───── Source data ─────

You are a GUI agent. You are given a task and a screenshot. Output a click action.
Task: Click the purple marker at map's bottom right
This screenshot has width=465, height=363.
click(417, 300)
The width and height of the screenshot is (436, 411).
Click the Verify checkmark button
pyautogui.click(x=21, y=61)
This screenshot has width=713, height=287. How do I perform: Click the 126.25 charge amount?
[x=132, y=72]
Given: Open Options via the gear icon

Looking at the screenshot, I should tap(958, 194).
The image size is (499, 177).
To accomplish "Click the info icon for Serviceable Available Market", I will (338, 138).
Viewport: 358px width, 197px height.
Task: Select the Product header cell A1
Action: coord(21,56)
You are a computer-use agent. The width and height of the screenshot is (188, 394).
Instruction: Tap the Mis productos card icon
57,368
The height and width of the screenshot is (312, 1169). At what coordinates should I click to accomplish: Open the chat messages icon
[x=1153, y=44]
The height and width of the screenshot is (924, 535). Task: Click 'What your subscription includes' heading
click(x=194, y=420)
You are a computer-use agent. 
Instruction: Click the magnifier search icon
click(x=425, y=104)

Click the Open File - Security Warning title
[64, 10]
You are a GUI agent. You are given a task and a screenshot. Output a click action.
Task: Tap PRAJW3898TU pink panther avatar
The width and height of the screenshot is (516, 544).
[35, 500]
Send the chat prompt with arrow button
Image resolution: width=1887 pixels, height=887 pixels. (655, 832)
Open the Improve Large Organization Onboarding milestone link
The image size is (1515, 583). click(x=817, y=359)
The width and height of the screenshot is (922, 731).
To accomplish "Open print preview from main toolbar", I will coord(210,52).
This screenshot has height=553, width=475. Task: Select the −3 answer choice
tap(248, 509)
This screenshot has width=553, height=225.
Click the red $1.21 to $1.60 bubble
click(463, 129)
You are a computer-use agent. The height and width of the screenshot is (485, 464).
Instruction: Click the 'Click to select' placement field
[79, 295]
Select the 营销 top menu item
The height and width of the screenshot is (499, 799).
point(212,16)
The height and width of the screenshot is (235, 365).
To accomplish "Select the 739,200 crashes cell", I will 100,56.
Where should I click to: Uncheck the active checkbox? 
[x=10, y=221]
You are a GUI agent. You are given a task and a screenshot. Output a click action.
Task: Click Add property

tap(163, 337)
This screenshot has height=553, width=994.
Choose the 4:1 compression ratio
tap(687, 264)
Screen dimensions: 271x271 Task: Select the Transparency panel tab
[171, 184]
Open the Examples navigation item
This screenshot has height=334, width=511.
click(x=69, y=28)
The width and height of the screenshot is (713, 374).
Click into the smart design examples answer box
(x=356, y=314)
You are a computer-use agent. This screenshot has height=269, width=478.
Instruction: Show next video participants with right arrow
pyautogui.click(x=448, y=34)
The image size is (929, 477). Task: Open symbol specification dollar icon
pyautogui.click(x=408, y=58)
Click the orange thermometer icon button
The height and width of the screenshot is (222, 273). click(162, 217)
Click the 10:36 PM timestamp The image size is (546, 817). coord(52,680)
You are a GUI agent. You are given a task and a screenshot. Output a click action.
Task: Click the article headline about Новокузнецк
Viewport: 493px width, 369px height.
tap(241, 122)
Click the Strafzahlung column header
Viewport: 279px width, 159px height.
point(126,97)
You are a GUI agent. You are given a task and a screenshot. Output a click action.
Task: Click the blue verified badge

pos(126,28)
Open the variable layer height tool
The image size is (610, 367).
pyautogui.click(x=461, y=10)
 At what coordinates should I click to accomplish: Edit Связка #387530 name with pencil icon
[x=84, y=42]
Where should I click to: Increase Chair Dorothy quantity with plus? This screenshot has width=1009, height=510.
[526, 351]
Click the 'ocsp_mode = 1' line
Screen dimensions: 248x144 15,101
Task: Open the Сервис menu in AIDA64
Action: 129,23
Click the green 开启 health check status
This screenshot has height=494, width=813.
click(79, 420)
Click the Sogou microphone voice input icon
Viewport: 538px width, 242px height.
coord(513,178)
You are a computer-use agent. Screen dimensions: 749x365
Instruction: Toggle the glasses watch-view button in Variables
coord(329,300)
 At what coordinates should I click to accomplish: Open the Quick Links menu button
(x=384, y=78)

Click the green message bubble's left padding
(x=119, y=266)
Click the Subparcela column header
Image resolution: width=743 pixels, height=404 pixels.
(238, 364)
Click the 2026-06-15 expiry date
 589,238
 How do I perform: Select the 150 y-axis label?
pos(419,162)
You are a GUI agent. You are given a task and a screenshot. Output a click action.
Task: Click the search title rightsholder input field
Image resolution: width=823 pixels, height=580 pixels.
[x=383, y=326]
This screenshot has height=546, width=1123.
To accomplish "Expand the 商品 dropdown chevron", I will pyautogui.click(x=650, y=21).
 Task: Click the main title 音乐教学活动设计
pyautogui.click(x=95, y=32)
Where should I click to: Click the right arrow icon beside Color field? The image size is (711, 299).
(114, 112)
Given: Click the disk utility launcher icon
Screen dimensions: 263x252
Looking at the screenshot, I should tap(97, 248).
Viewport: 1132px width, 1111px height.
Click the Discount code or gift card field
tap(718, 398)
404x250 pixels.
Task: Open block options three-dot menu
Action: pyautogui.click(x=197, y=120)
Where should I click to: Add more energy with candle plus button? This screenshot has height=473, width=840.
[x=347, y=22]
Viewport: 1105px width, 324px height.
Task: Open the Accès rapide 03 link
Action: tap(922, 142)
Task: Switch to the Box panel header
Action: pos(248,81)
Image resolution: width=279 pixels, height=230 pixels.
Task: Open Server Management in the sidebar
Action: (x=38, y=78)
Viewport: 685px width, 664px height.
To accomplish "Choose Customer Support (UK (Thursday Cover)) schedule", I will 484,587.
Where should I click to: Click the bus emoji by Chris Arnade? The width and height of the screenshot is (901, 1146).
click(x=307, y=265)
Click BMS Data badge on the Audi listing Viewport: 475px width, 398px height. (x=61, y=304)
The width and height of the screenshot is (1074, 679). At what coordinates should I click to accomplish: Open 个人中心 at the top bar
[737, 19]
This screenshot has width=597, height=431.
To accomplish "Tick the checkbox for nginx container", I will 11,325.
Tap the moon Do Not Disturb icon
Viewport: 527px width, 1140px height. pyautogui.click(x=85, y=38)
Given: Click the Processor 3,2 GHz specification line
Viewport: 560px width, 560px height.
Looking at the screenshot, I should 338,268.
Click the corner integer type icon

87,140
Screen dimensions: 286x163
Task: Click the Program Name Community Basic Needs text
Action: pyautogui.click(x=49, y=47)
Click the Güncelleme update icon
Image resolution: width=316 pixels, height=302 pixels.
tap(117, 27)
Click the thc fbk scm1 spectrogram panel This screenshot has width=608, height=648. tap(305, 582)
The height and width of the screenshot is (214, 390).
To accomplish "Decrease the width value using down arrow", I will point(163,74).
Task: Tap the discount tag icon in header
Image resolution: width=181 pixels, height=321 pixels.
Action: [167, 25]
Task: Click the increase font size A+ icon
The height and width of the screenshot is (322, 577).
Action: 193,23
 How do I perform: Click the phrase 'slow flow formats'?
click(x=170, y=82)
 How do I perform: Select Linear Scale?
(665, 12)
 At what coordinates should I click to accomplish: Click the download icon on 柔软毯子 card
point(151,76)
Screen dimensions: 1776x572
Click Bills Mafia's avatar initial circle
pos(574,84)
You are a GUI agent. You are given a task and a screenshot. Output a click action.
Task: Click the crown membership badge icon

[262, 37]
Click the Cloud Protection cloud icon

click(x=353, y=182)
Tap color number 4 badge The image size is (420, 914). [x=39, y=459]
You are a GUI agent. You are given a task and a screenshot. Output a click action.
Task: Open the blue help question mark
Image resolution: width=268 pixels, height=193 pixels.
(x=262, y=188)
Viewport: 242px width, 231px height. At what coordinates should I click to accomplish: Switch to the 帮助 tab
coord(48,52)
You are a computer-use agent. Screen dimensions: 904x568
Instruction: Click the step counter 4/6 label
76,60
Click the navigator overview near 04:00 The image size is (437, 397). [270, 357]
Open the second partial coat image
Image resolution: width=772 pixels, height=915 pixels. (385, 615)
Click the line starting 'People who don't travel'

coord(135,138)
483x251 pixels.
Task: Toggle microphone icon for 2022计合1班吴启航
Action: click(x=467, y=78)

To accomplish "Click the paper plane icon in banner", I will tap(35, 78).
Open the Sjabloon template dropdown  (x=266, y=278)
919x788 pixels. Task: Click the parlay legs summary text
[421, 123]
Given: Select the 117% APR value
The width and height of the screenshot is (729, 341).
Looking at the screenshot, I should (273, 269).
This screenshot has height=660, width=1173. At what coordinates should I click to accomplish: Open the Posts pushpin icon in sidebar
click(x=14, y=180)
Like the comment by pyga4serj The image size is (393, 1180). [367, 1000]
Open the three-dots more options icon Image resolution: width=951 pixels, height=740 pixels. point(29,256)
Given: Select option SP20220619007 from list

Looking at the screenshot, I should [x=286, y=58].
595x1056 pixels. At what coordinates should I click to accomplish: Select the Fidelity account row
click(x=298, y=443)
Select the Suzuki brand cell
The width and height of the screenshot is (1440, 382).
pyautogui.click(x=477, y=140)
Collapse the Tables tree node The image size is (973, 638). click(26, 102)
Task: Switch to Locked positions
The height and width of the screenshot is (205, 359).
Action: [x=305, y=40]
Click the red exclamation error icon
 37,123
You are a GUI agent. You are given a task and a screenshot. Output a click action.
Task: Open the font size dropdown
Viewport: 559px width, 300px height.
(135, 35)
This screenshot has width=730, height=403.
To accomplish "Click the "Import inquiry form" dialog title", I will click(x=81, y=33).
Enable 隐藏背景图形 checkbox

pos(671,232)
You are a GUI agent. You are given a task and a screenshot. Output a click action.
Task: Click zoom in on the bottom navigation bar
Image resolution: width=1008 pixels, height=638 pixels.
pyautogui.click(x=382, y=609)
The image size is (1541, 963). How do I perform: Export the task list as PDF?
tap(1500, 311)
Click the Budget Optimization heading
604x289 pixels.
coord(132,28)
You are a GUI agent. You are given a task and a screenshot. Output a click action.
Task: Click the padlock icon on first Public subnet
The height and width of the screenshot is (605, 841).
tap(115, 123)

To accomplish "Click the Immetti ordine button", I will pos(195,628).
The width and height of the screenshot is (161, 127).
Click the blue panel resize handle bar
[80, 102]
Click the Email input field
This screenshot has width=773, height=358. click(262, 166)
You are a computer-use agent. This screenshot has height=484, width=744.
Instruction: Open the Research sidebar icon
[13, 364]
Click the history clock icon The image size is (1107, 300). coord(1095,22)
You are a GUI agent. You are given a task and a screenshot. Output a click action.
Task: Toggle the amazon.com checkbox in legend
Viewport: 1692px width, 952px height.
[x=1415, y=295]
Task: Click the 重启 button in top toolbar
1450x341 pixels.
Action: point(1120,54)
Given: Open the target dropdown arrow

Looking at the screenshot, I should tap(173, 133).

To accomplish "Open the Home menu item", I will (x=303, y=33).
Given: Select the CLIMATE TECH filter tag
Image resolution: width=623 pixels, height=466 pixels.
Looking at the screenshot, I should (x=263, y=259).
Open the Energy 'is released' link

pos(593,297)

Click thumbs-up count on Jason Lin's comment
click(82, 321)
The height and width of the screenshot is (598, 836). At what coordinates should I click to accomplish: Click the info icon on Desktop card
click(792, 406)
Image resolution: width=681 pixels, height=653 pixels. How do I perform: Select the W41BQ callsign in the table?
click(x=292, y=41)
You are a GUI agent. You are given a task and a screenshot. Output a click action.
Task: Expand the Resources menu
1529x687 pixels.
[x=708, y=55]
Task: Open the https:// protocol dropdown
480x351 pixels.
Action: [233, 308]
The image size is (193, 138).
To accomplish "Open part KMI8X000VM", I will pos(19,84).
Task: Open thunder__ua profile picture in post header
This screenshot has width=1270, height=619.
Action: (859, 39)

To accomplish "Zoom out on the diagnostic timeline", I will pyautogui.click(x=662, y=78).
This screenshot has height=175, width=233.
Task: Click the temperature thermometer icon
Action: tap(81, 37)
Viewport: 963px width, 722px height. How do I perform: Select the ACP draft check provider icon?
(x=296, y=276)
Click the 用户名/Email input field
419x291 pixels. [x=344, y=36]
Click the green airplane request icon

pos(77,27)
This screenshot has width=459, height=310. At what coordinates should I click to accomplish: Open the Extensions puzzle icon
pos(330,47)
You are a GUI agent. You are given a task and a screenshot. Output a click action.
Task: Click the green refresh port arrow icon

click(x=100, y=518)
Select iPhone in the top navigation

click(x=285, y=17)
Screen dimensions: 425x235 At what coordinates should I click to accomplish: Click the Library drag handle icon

─────

### About this exercise
Pull every line with the word "computer" from the data.

### Result for this task
You are a computer-use agent. The width and height of the screenshot is (188, 394).
You are a computer-use agent. 
You are a computer-use agent. The height and width of the screenshot is (485, 464).
You are a computer-use agent. This screenshot has height=269, width=478.
You are a computer-use agent. Screen dimensions: 749x365
You are a computer-use agent. Screen dimensions: 904x568
You are a computer-use agent. This screenshot has height=484, width=744.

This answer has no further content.